We understand that moving long-standing tax dates comes with some risks, as we saw with the numerous challenges IRS experienced in 2020. However, as Plato says above, in a sense, the AICPA Tax Executive Committee (TEC) felt compelled to weigh all the information and chose the “lesser of two evils.” In February 2021, the TEC submitted a letter to the IRS indicating that if IRS was going to change the April 15 date, they should announce it by March 1. The AICPA also recommended postponing the tax filing and payment date of June 15 if IRS made a change.
A major consideration of the TEC’s position was a press report of IRS Commissioner Rettig’s January remarks. The press report indicated that “the IRS will not commit to keeping an April 15 filing deadline if Congress approves a third round of stimulus payments.” Indeed, a January IRS announcement of the two-week delay in the opening of filing season “allows the IRS time to do additional programming and testing of IRS systems following the Dec. 27 tax law changes that provided a second round of Economic Impact Payments and other benefits.”
With March 1 coming and going without a word from the IRS, and hearing about Congressional interest in a July 15 postponement, the TEC took additional action, calling for an immediate postponement to June 15. An immediate decision is needed to allow states enough time to conform to any changes. We believe that June 15 is preferable for several reasons:
There was confusion with last year’s July 15 postponement about the June 15 estimated tax installment. Coinciding the postponement with June 15 would reduce that problem.
The U.S. Treasury, and many states, rely on June 15 estimated tax installments as an important aspect of cash flow budgetary needs. A June 15 postponement would provide filing and payment relief to taxpayers while balancing the governmental needs.
Forty-six states have a June 30 fiscal year-end. Postponing beyond June 30 could be a barrier to state conformity.

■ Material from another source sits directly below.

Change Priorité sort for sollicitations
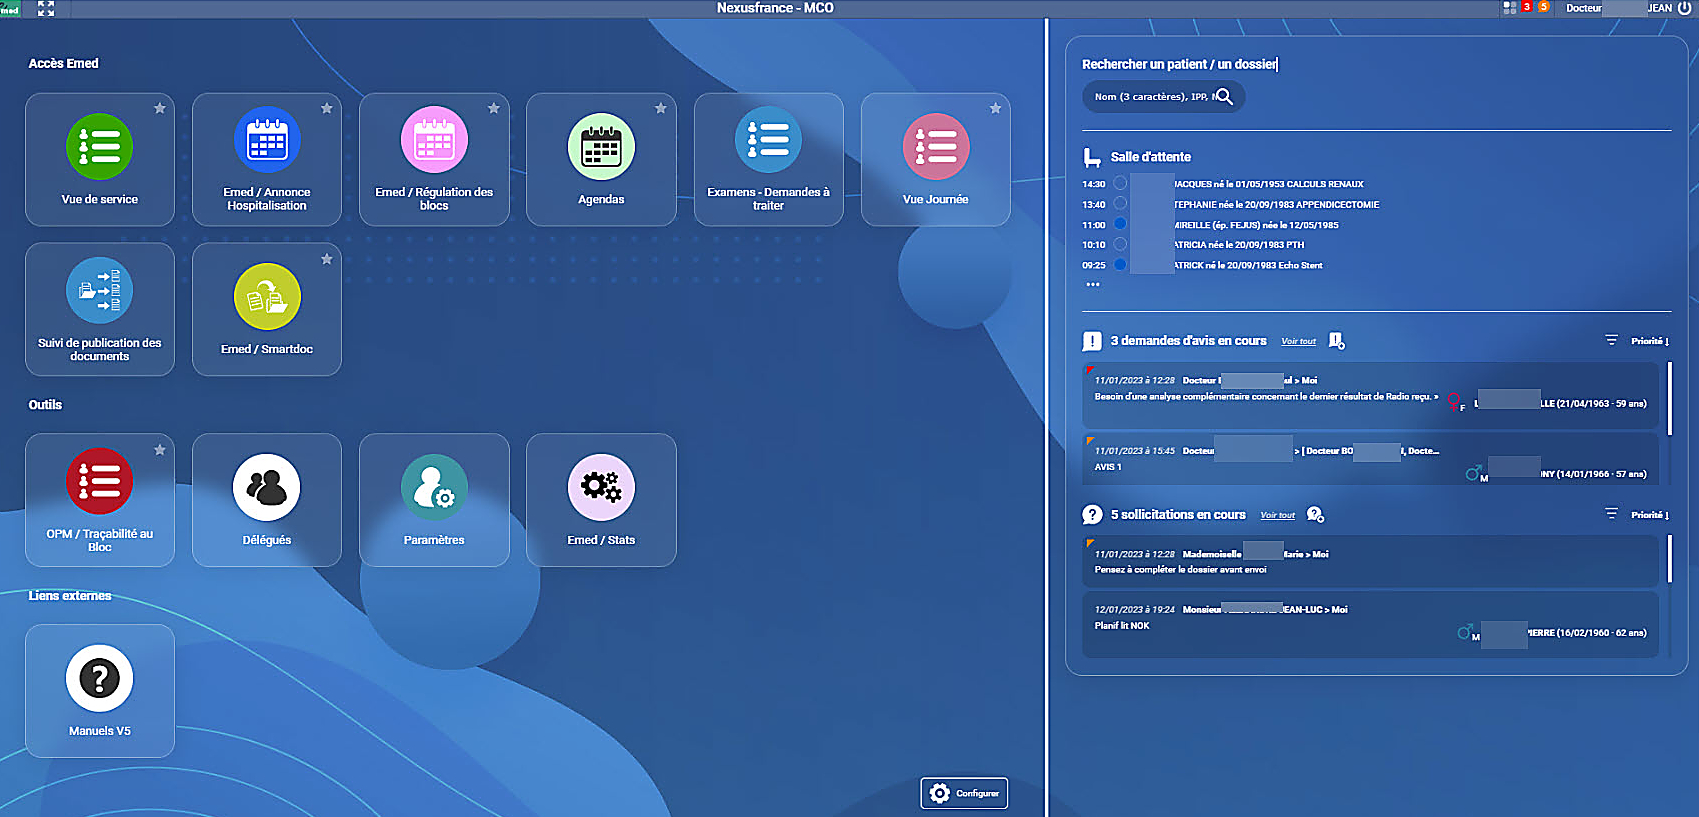 (x=1649, y=515)
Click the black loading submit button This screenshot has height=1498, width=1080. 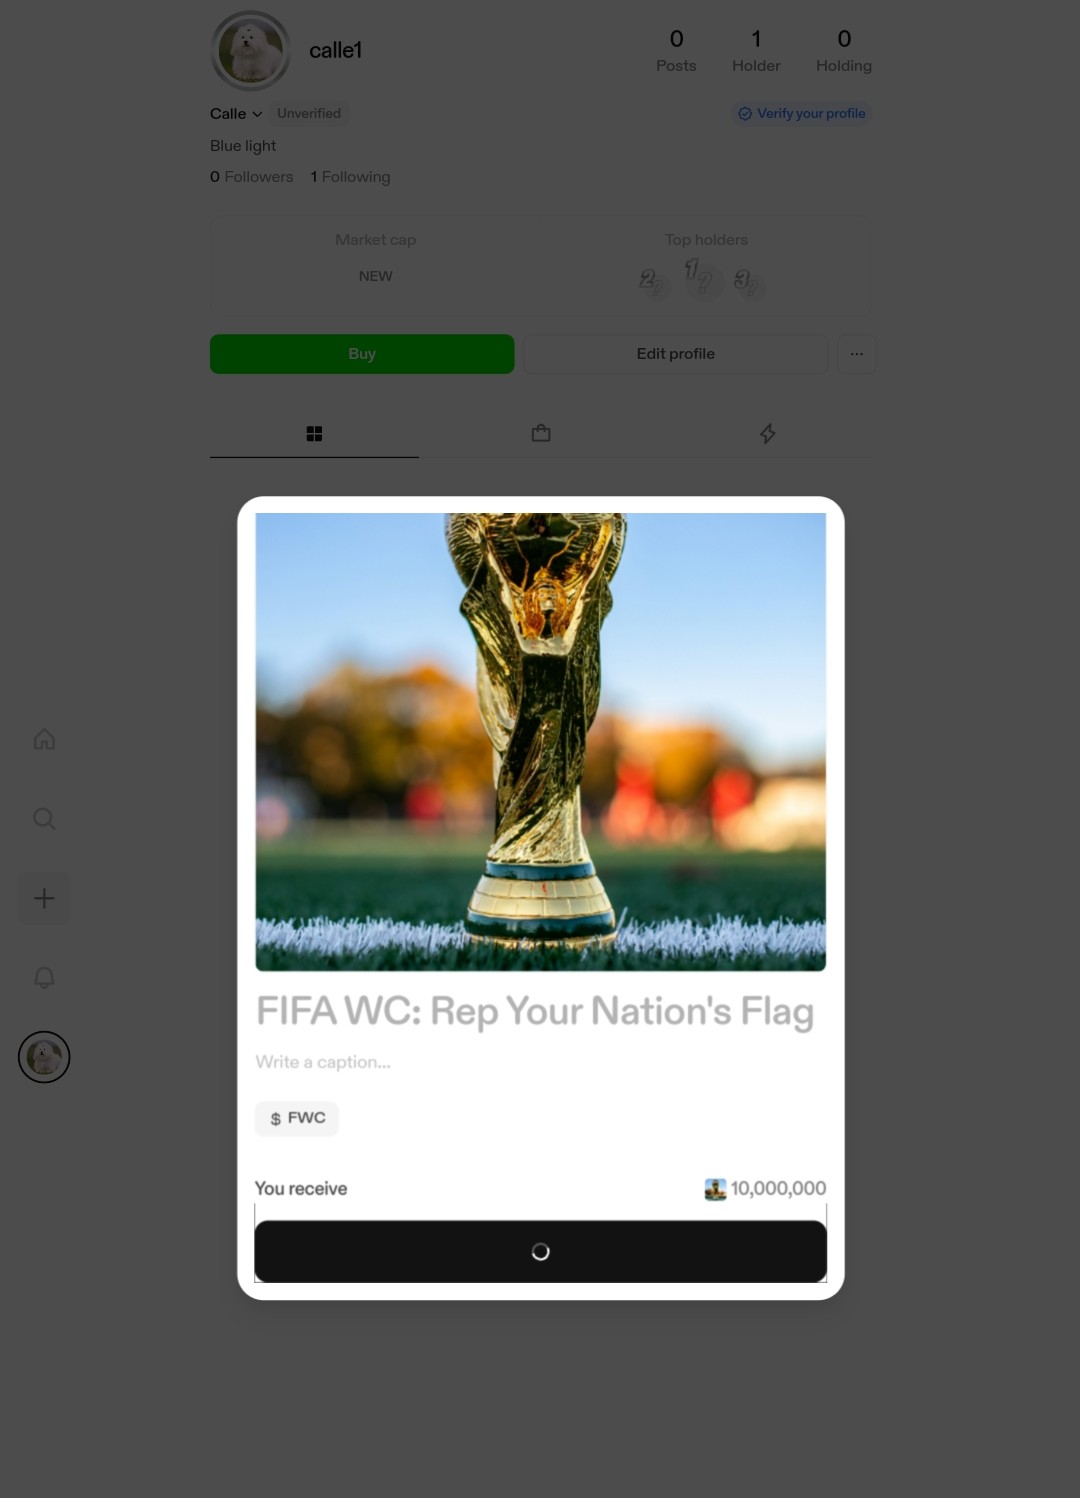(541, 1251)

In an important development, Maryland recently announced a broad extension of state tax filing and payment dates. In announcing the changes, Maryland Comptroller Peter Franchot indicated, “We’ve never before seen so many changes to the current year’s tax code in the midst of the tax filing season. We’re realistic about the burden this puts on taxpayers, tax preparers and our staff, which is why I’m taking this emergency action to extend the tax filing deadline.”

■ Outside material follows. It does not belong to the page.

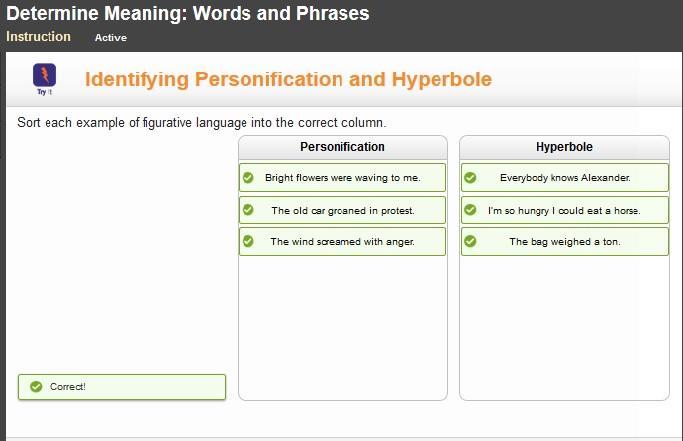Select 'Everybody knows Alexander.' card
This screenshot has height=441, width=683.
[x=565, y=178]

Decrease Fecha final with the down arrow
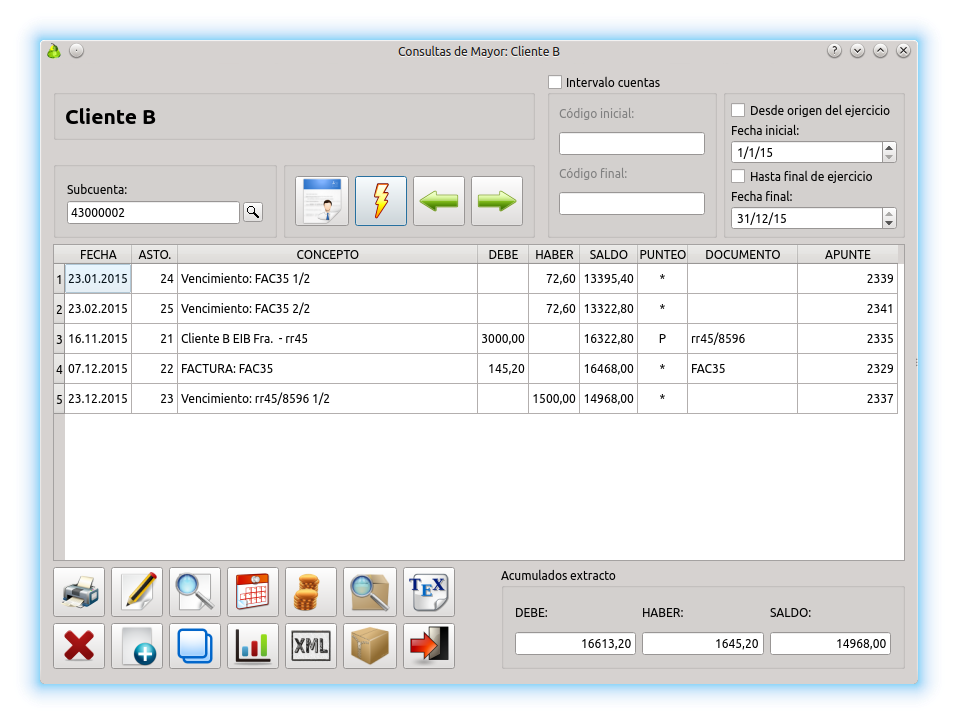click(889, 223)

It is incumbent on us to look ahead and make the best possible judgments now. A last-minute IRS decision won’t allow CPAs to plan their operations and will complicate states’ ability to conform. Last year’s last-minute IRS decision led, in part, to many of the compliance and notice cycle issues that so many taxpayers continue to experience.

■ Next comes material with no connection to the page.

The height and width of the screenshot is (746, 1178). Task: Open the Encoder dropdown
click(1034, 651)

Plato said “[A] good decision is based on knowledge and not on numbers.” We know what happened last year and it shouldn’t be a barrier to a postponement. As the AICPA said in its earlier comment letter, “At a minimum, the IRS should halt its automatic collections activities of liens and levies for at least 90 days after the April 15 [or the postponed] filing deadline.” It’s time to move the date.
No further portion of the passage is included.